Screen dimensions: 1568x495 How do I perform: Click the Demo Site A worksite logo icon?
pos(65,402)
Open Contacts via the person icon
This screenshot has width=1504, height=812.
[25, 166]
...
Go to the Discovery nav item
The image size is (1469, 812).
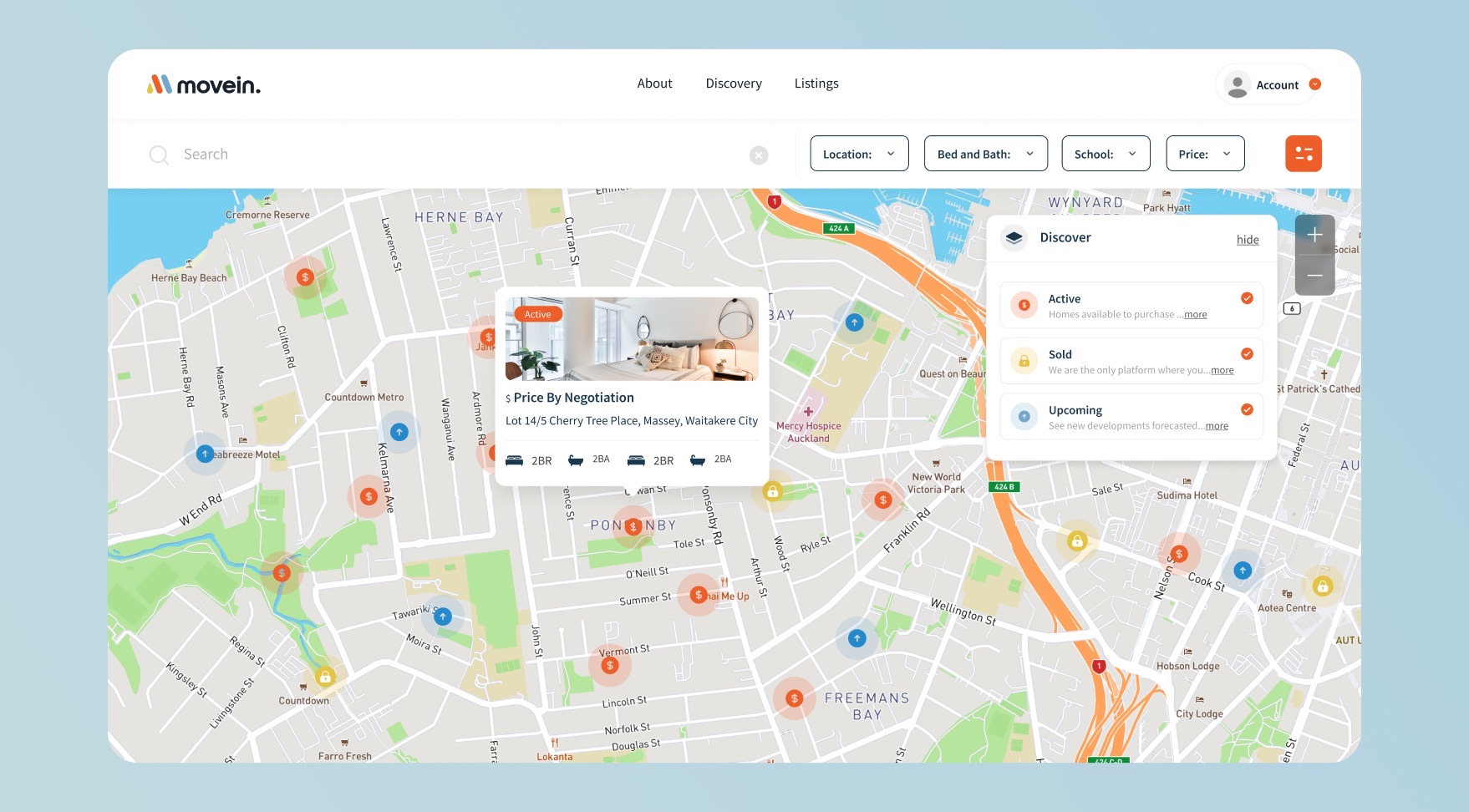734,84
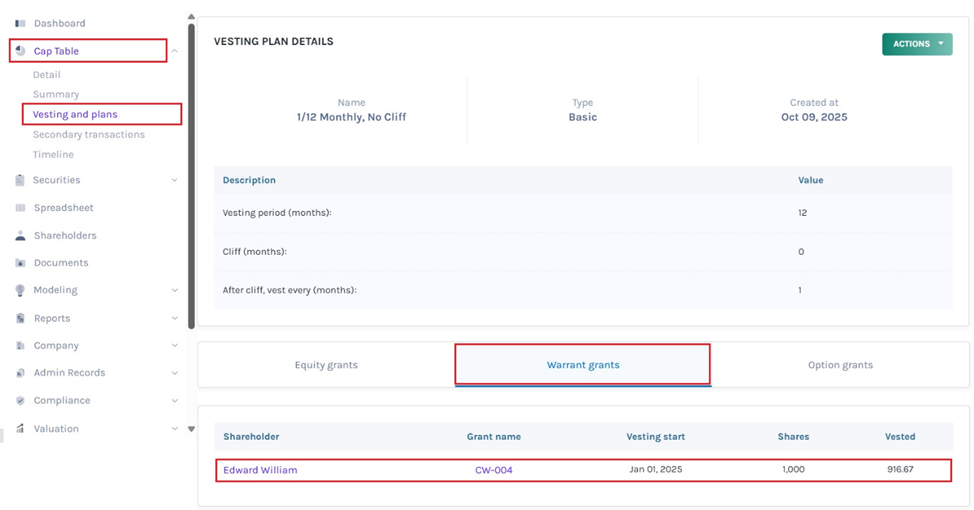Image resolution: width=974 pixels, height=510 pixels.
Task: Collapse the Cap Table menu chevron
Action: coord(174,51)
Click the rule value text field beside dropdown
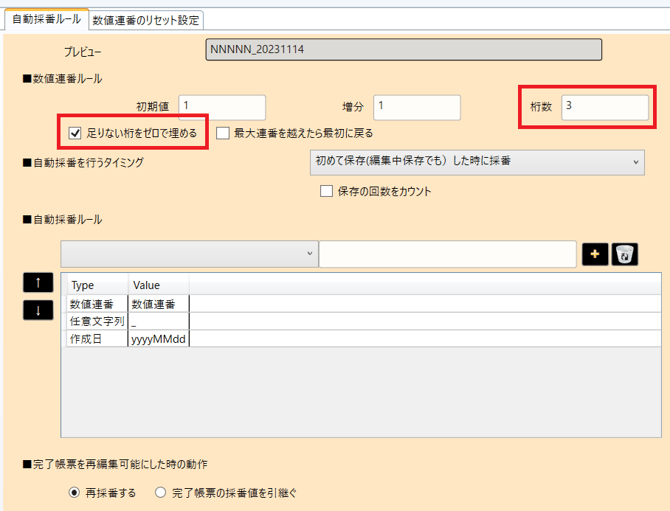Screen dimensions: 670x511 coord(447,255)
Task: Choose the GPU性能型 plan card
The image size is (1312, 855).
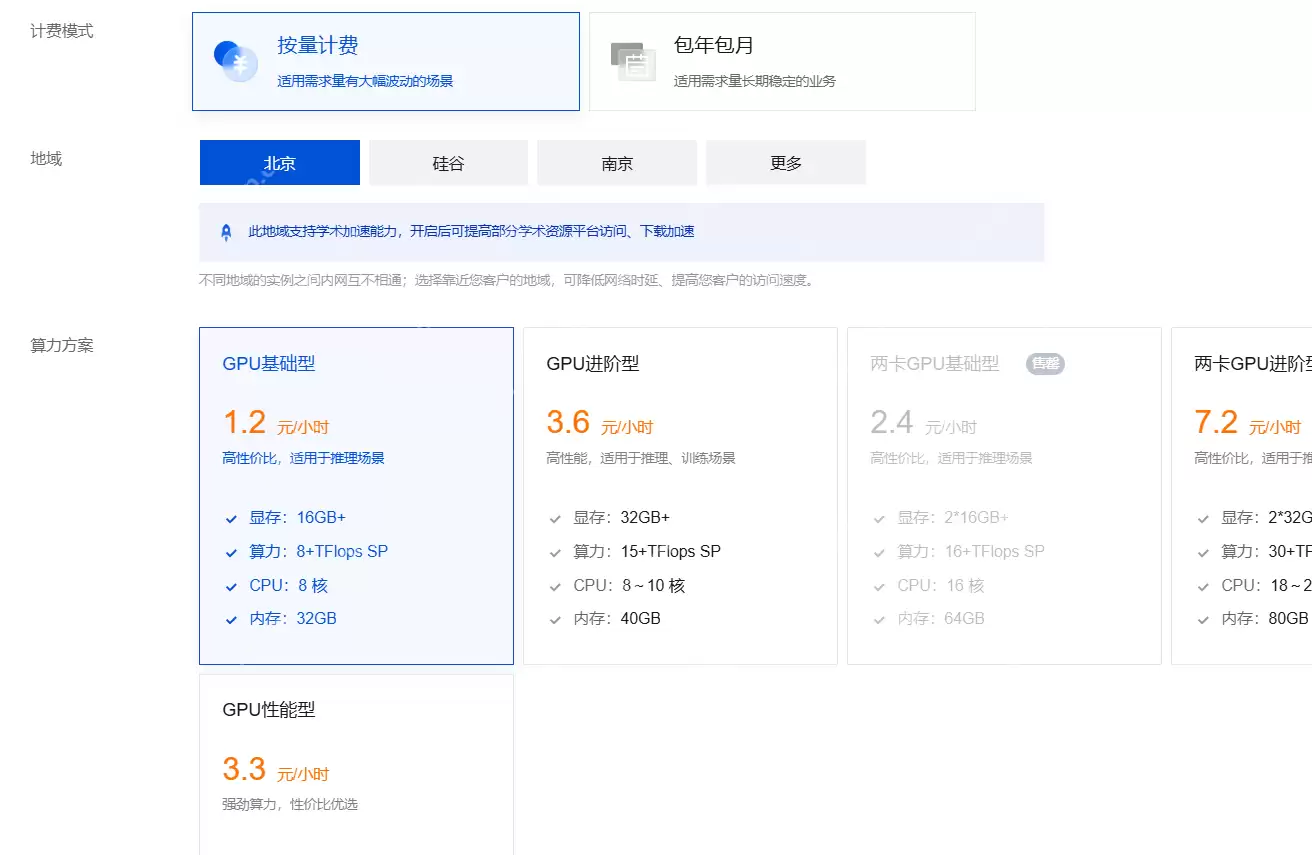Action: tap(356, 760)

PROBLEM DETAILS:
The material above holds pictures; leave them out. Repeat exactly the lines from the one containing "The image size is (1469, 812)." through the one containing "Task: Choose the GPU性能型 plan card", and nothing else.

YOUR RESPONSE:
The image size is (1469, 812).
734,84
Image resolution: width=974 pixels, height=510 pixels.
Task: Collapse the Cap Table menu chevron
Action: coord(174,51)
Click the rule value text field beside dropdown
Screen dimensions: 670x511 coord(447,255)
Task: Choose the GPU性能型 plan card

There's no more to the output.